On peut par exemple constater que les inégalités salariales avant imposition et redistribution sont plus ou moins les mêmes en France et aux États Unis, mais très différentes après redistribution. Une protection sociale efficace est donc également un outil très efficace pour lutter contre les inégalités, et qui doit se combiner avec une politique de plein emploi.

N'est-il pas exagéré de penser que les banques centrales ont la capacité de "mettre" une économie en situation de plein emploi ? 

C'est plutôt l'inverse. Il est exagéré de penser qu'elles n'ont pas ce pouvoir, parce que cela est précisément leur rôle : de maintenir un niveau de demande adéquate avec le plein potentiel économique, et donc le plein emploi, pour un développement optimal. Doit-on considérer que le mandat de la Réserve Fédérale, qui inscrit le plein emploi comme objectif, est un simple hasard dans le fait que le pays est effectivement au plein emploi aujourd'hui ? Doit-on considérer que la situation européenne est un hasard, avec une BCE qui n'a pas d'objectif de plein emploi et un taux de chômage de la zone euro qui continue à flirter avec les 8% plus de 10 ans après la crise de 2008 ? Il n'y pas de hasard. Puisque la FED a cet objectif, elle a dû mener une politique monétaire expansionniste jusqu'à ce que le plein emploi soit atteint. Puisque cela est pratiquement le cas aujourd'hui, la FED opère une normalisation de sa position. A l'inverse, la BCE a un mandat de stabilité des prix, c’est-à-dire que son soutien à l'économie s'arrête dès lors que cet objectif de stabilité des prix est considéré comme "menacé" (en termes clairs, dès lors que les prévisions d'inflation à moyen terme dépassent les 1.7%). Puisque cette condition est considérée comme remplie par la BCE aujourd'hui, le plan de soutien monétaire sera arrêté à la fin de l'année alors même que le chômage est encore trop élevé. L'absence du plein emploi comme objectif prioritaire de la BCE est la faute lourde de la construction européenne.
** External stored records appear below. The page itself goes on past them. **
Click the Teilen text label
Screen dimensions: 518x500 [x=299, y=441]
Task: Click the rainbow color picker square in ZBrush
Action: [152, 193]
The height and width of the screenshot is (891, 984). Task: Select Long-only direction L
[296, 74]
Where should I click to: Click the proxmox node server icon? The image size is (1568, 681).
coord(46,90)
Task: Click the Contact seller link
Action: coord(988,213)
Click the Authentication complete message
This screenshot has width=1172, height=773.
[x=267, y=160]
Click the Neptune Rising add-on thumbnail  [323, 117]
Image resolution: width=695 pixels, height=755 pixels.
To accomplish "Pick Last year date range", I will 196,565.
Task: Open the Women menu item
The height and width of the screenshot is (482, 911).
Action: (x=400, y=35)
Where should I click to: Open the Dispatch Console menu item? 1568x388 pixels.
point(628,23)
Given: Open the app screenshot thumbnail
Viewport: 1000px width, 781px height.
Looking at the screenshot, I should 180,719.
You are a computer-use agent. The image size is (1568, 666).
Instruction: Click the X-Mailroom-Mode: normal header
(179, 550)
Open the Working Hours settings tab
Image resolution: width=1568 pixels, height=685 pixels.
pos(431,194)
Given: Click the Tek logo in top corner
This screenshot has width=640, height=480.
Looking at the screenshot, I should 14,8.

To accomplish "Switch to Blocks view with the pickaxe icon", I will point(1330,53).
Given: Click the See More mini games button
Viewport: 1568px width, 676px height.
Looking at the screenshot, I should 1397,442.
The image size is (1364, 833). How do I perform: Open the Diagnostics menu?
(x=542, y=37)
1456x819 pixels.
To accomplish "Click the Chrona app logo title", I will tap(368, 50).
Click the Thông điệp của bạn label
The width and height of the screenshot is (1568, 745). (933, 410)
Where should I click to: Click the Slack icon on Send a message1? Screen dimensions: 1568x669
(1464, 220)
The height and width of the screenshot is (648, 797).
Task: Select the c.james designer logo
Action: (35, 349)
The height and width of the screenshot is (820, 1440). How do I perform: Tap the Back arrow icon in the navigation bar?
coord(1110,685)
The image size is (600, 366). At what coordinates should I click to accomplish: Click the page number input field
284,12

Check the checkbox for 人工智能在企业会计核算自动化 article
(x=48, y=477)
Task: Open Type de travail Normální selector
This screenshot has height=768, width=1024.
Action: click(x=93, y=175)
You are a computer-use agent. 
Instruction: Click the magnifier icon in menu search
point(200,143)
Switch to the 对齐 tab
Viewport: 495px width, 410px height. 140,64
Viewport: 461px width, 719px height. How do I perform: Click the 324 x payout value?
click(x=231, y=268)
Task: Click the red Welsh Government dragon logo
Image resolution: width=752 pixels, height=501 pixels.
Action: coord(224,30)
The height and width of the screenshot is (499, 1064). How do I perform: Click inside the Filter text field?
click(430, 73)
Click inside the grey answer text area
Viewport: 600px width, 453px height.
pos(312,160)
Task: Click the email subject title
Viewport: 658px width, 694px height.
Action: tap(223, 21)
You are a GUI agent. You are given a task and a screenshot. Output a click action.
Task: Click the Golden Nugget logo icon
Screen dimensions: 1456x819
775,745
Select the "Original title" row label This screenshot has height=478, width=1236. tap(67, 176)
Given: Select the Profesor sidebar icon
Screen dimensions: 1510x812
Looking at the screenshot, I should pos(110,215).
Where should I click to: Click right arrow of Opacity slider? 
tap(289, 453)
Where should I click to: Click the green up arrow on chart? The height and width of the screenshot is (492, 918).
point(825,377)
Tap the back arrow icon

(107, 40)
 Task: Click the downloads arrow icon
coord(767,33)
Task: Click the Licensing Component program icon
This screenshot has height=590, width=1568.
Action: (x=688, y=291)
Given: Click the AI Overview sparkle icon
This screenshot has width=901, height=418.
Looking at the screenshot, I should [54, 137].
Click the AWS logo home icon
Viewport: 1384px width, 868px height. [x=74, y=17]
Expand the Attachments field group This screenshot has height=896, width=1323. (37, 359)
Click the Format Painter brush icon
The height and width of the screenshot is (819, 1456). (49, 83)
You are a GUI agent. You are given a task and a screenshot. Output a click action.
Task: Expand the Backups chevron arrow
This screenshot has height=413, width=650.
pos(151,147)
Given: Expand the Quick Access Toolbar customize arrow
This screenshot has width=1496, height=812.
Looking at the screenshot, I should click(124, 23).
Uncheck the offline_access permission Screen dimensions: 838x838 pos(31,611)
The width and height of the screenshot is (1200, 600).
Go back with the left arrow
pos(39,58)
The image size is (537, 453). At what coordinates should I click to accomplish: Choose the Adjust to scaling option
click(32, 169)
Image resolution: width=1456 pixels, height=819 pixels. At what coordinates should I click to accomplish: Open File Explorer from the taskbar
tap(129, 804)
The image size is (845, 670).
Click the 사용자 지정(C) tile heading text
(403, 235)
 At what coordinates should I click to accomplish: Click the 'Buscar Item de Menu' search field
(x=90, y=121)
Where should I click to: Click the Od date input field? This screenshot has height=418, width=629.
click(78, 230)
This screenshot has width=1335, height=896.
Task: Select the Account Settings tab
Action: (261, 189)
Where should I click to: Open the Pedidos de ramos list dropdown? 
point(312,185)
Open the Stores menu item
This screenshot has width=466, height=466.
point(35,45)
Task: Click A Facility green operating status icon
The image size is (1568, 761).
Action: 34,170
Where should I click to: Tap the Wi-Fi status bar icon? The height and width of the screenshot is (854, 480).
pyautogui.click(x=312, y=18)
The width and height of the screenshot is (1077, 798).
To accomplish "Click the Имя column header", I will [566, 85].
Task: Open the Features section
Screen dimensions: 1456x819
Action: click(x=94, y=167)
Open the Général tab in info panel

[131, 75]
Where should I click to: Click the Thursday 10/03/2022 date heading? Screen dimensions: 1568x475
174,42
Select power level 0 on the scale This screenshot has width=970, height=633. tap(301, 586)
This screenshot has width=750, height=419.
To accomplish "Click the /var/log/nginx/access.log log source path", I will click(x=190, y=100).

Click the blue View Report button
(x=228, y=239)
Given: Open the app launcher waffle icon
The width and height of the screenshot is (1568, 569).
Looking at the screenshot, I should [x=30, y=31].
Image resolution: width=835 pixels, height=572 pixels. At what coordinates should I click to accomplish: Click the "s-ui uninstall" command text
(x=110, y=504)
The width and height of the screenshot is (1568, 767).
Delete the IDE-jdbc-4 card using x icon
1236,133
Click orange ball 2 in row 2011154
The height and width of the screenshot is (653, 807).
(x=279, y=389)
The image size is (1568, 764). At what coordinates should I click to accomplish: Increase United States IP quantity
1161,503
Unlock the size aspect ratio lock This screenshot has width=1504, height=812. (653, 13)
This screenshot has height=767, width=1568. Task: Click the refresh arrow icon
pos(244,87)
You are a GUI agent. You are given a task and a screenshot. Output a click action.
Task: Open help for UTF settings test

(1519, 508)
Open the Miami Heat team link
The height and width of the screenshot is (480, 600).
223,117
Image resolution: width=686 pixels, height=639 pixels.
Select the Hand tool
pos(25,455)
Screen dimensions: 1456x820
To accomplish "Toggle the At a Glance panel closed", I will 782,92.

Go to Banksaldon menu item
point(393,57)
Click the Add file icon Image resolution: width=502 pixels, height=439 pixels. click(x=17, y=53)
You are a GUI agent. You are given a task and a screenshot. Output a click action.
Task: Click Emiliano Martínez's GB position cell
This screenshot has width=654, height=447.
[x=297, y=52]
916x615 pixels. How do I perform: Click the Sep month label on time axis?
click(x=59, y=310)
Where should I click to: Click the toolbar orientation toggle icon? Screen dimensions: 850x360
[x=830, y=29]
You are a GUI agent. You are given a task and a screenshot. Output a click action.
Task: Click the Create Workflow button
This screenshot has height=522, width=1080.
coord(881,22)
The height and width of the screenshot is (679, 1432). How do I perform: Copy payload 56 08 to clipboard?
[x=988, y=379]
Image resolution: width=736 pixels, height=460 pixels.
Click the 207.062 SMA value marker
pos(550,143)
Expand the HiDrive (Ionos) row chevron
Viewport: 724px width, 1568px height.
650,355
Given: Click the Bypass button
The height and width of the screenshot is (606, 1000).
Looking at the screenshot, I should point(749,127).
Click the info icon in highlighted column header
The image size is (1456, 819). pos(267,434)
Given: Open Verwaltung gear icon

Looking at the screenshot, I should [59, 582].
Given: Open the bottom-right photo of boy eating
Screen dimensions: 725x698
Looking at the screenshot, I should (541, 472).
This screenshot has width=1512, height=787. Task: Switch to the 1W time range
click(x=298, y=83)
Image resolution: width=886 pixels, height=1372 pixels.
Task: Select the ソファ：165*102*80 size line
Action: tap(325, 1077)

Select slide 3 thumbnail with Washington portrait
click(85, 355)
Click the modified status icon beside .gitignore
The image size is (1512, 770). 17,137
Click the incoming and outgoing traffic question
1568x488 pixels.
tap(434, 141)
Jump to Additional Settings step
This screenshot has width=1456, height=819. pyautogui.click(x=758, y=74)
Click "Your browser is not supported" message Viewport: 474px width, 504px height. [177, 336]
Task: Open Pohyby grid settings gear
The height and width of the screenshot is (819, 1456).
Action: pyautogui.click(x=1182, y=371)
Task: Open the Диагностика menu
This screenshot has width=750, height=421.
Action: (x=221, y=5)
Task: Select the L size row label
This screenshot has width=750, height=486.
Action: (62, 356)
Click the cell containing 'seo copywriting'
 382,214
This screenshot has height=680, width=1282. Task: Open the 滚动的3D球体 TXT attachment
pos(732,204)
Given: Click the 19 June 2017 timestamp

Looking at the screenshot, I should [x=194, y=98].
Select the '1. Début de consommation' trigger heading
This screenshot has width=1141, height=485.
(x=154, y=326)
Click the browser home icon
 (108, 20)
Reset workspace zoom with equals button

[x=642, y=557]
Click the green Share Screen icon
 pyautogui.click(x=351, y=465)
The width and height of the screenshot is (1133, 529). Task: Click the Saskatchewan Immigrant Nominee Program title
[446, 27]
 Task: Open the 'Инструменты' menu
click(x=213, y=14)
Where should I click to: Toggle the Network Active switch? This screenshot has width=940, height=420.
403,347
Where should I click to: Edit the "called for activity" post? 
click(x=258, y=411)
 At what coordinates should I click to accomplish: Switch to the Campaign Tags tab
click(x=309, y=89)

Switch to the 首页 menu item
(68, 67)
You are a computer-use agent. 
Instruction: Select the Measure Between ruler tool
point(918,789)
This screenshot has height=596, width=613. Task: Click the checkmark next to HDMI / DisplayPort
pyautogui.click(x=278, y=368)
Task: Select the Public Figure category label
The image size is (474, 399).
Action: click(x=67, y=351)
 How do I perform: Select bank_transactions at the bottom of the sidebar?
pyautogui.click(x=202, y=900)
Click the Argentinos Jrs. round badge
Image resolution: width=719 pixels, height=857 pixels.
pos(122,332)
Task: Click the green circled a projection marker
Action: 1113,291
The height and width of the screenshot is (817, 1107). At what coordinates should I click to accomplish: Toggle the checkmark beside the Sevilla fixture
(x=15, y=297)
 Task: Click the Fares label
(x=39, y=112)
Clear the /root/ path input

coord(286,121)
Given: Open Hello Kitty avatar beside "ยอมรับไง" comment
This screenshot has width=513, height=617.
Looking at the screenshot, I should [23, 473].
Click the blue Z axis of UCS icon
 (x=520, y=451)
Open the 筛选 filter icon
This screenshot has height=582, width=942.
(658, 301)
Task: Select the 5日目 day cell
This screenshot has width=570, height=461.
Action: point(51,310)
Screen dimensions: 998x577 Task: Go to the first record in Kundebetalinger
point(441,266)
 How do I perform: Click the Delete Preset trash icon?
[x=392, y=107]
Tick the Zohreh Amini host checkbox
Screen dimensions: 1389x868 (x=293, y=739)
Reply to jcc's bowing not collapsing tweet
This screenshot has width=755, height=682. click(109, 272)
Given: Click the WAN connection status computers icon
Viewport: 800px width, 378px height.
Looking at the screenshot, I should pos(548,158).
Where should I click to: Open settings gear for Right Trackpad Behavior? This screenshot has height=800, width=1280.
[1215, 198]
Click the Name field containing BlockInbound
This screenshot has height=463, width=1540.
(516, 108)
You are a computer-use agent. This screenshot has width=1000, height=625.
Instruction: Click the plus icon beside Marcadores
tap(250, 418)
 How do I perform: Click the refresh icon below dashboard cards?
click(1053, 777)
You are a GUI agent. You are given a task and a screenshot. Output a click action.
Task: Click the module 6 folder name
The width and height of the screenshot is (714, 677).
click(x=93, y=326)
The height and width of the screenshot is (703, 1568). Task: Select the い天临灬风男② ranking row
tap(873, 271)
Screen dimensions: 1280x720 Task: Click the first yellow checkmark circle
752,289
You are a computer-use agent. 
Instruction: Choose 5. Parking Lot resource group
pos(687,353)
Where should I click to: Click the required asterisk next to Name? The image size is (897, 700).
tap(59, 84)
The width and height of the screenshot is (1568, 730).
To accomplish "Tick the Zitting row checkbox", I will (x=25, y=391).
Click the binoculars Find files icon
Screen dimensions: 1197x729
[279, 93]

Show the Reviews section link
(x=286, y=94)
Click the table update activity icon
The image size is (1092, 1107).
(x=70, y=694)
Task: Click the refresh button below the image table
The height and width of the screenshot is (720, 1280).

Comment intégrer la situation européenne dans cette réflexion ?

L'Europe est parvenue à contenir les inégalités avec son Etat social plus développé que le monde anglo-saxon. Mais le système est intenable à terme, aussi longtemps que le plein emploi ne sera pas intégré comme objectif de la BCE. Et ce ne sont pas que les inégalités qui sont en cause. Parce que le plein emploi a d'autres vertus que la réduction des inégalités, il permet également la progression des investissements, le besoin de recherche et développement, d'innovation, qui conduisent les entreprises à se positionner sur une compétition sur la qualité et sur l'innovation plutôt que sur une simple course au prix les plus bas. C'est une vision plus ambitieuse de l'économie, qui s'oppose aux simples logiques comptables. De plus, une économie en plein emploi permet aux entreprises de pouvoir se reposer sur un marché domestique robuste, et permet ainsi d'éviter une trop grande dépendance aux marchés extérieurs. L'oubli du plein emploi comme objectif prioritaire en Europe est la principale cause de l'affaiblissement continental.